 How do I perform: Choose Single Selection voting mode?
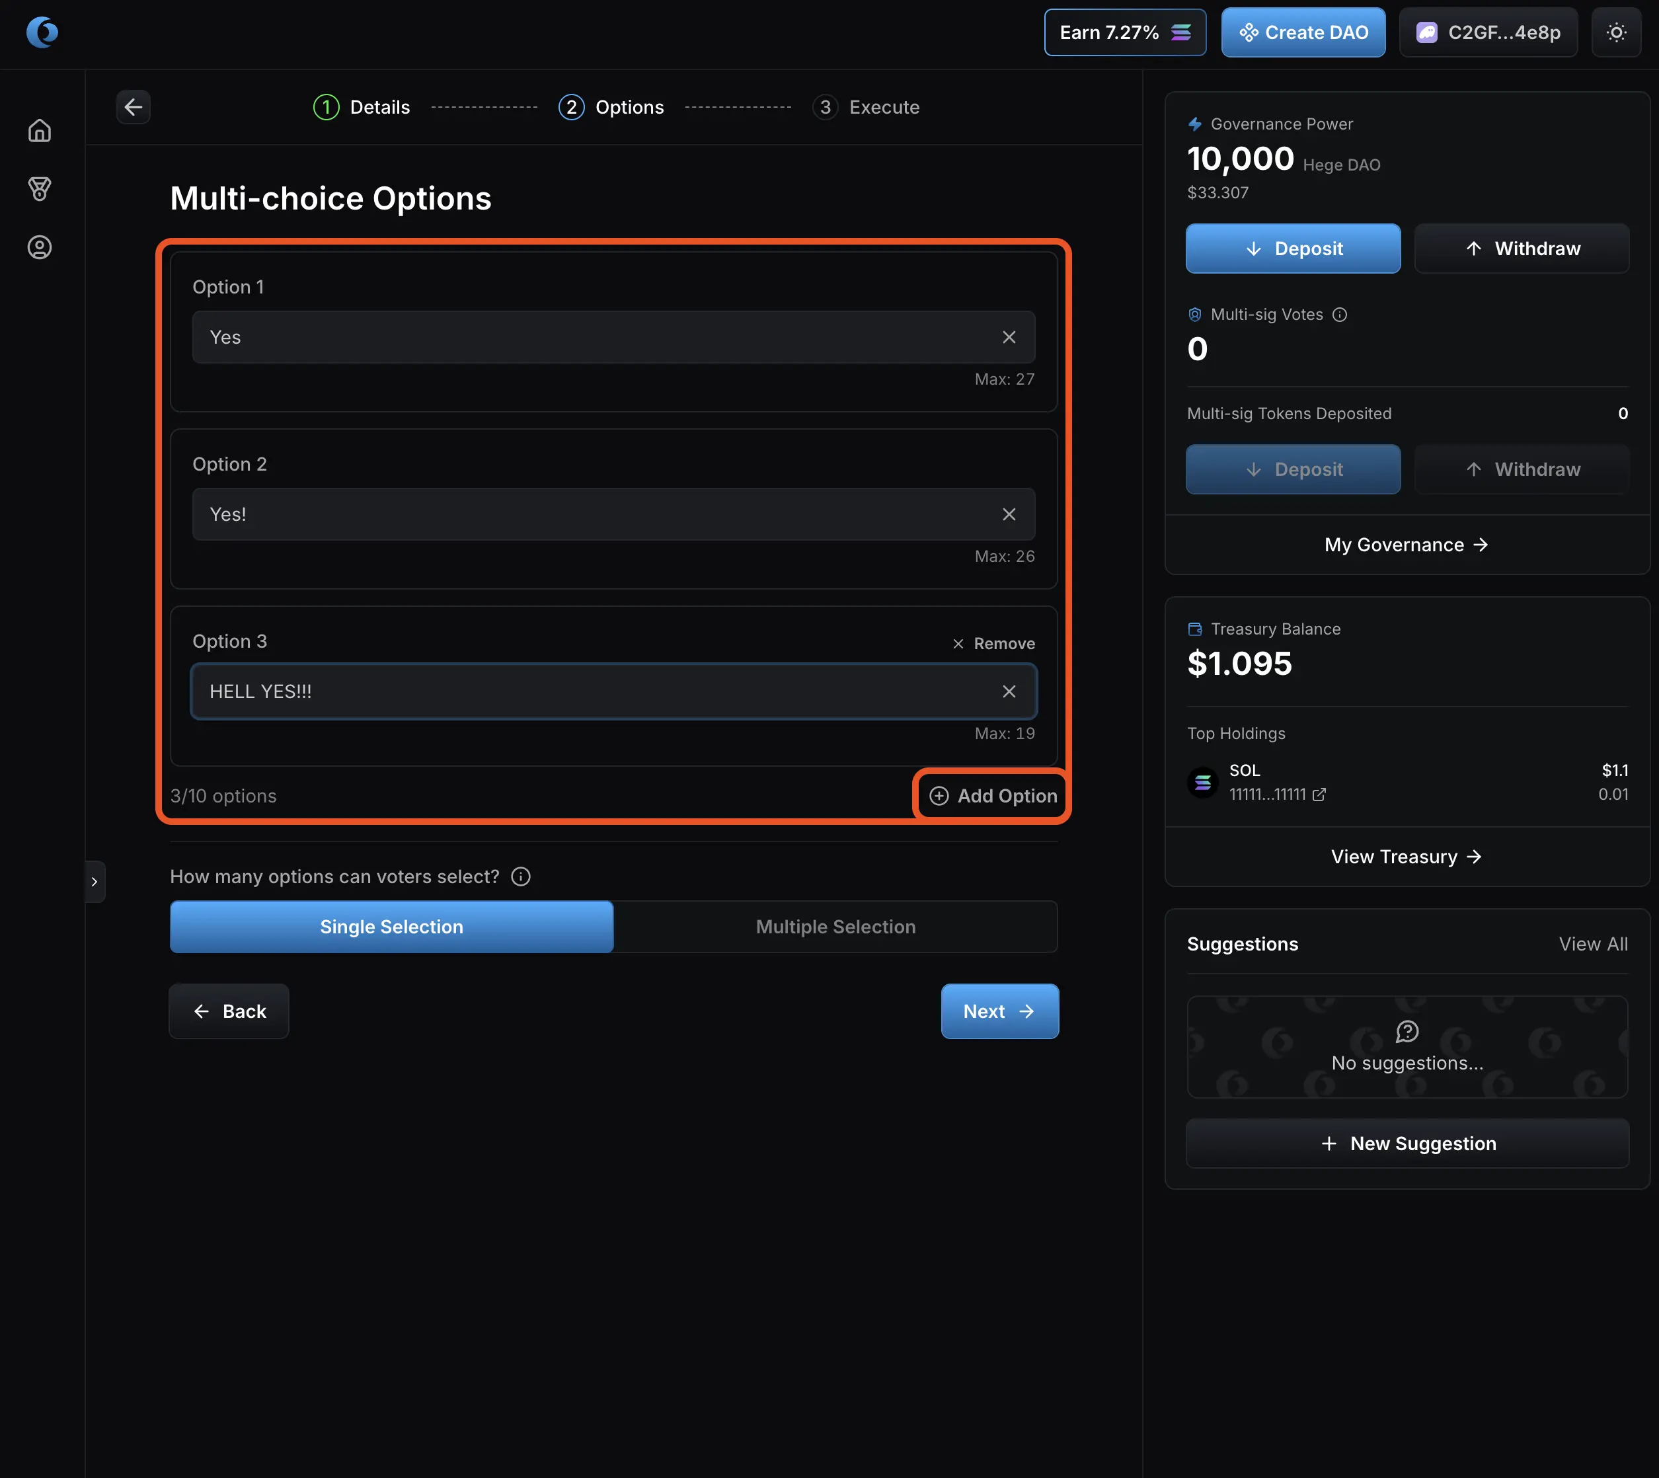coord(391,927)
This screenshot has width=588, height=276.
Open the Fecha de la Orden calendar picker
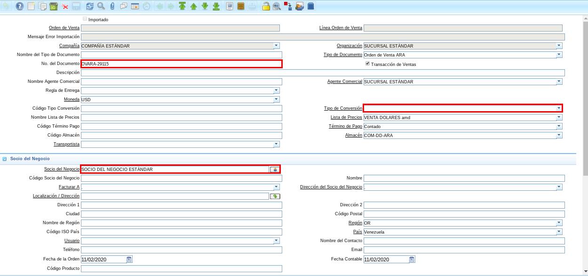[129, 259]
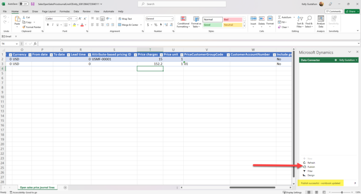Open the Filter option in Data Connector
This screenshot has width=361, height=194.
pyautogui.click(x=310, y=171)
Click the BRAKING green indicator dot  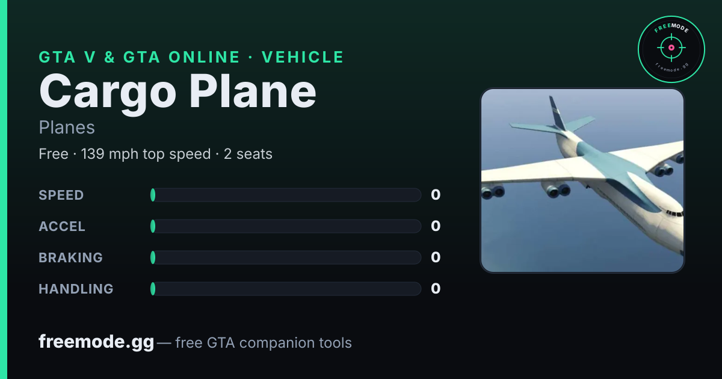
---
## TO DO
Output the items above as a Markdown table with the columns Row and Line, one numbered row per line, omitting blank lines. Leave out the pictures.

## SOLUTION FOR THIS PROBLEM
| Row | Line |
|---|---|
| 1 |  How do I perform: Choose Single Selection voting mode? |
| 2 | coord(391,927) |
| 3 | This screenshot has width=588, height=276. |
| 4 | Open the Fecha de la Orden calendar picker |
| 5 | [129, 259] |
| 6 | Open the Filter option in Data Connector |
| 7 | This screenshot has width=361, height=194. |
| 8 | pyautogui.click(x=310, y=171) |
| 9 | Click the BRAKING green indicator dot   |